[Records from a data collection]
◇ ◇ ◇ ◇
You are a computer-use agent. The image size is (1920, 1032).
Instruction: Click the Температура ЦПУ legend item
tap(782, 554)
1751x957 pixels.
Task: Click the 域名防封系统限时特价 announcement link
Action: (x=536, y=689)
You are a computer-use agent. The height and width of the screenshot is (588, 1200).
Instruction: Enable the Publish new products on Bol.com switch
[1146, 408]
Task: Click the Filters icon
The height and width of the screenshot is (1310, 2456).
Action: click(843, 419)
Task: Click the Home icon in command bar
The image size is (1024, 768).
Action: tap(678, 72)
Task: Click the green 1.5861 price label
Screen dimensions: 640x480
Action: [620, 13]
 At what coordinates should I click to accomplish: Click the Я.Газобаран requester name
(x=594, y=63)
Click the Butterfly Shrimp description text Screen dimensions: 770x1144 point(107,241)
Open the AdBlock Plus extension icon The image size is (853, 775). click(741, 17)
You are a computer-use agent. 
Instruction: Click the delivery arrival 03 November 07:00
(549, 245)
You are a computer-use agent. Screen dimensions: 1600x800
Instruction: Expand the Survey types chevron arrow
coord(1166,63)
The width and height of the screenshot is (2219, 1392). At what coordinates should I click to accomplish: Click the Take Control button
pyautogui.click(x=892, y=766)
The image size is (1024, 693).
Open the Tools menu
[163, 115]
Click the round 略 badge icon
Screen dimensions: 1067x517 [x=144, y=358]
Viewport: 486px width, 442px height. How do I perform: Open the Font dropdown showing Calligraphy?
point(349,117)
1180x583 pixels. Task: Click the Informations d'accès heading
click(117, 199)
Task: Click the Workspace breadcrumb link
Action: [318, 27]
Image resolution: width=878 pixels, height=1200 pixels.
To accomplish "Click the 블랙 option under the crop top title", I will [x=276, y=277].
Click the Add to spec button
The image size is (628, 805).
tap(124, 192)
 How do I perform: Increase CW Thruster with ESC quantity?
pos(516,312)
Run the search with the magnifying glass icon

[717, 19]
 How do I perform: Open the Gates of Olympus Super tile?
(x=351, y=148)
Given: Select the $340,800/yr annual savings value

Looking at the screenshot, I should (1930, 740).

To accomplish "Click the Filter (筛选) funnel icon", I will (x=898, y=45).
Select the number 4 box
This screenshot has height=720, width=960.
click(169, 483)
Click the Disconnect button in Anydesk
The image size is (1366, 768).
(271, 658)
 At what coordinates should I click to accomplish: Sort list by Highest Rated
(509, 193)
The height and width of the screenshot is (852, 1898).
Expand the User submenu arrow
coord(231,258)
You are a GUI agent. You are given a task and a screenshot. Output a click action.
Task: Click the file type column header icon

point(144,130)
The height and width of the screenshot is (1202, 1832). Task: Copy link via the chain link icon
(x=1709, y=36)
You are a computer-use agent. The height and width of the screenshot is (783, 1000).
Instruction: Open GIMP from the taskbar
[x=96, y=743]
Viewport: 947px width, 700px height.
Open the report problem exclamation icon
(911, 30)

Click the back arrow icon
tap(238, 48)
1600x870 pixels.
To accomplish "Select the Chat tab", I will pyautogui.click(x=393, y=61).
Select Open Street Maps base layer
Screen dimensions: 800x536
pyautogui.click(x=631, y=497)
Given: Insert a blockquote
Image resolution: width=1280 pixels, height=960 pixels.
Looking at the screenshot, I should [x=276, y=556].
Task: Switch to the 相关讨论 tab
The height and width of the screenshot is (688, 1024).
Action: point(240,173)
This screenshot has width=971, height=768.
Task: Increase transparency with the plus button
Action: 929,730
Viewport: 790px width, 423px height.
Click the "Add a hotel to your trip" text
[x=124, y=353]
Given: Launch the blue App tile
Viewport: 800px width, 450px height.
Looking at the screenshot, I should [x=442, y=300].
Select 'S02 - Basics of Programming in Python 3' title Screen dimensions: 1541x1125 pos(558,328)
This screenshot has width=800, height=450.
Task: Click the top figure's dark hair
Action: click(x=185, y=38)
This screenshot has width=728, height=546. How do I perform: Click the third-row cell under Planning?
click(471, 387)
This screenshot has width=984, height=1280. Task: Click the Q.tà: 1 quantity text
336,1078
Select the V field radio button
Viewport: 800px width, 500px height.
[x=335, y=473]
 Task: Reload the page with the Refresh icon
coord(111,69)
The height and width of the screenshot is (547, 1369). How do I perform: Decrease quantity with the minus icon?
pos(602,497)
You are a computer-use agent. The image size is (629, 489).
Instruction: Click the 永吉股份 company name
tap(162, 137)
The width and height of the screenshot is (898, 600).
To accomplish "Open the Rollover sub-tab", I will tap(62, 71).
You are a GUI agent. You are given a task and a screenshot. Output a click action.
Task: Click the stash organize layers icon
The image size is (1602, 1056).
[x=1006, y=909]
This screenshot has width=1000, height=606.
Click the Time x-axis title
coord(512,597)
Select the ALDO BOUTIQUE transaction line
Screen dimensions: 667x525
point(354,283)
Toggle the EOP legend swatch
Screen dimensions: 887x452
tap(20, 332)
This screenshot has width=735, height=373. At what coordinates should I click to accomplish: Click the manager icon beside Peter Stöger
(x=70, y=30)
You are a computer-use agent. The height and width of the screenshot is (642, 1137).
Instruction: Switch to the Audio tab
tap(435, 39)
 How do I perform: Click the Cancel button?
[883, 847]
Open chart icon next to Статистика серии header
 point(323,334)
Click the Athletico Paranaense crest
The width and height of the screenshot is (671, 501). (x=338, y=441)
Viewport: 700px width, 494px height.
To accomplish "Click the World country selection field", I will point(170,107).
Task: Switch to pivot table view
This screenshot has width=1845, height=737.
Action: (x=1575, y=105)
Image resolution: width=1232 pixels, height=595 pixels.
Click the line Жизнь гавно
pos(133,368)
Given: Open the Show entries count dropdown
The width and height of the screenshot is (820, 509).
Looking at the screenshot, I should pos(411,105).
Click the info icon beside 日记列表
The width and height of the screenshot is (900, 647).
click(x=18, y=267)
◇ ◇ ◇ ◇
> _Problem details_: Would you retype the lines above from the one with "Viewport: 947px width, 700px height." down to the one with "Task: Switch to the 相关讨论 tab", word for word, both ends included and no other lines?

> _Written answer_:
Viewport: 947px width, 700px height.
Open the report problem exclamation icon
(911, 30)

Click the back arrow icon
tap(238, 48)
1600x870 pixels.
To accomplish "Select the Chat tab", I will pyautogui.click(x=393, y=61).
Select Open Street Maps base layer
Screen dimensions: 800x536
pyautogui.click(x=631, y=497)
Given: Insert a blockquote
Image resolution: width=1280 pixels, height=960 pixels.
Looking at the screenshot, I should [x=276, y=556].
Task: Switch to the 相关讨论 tab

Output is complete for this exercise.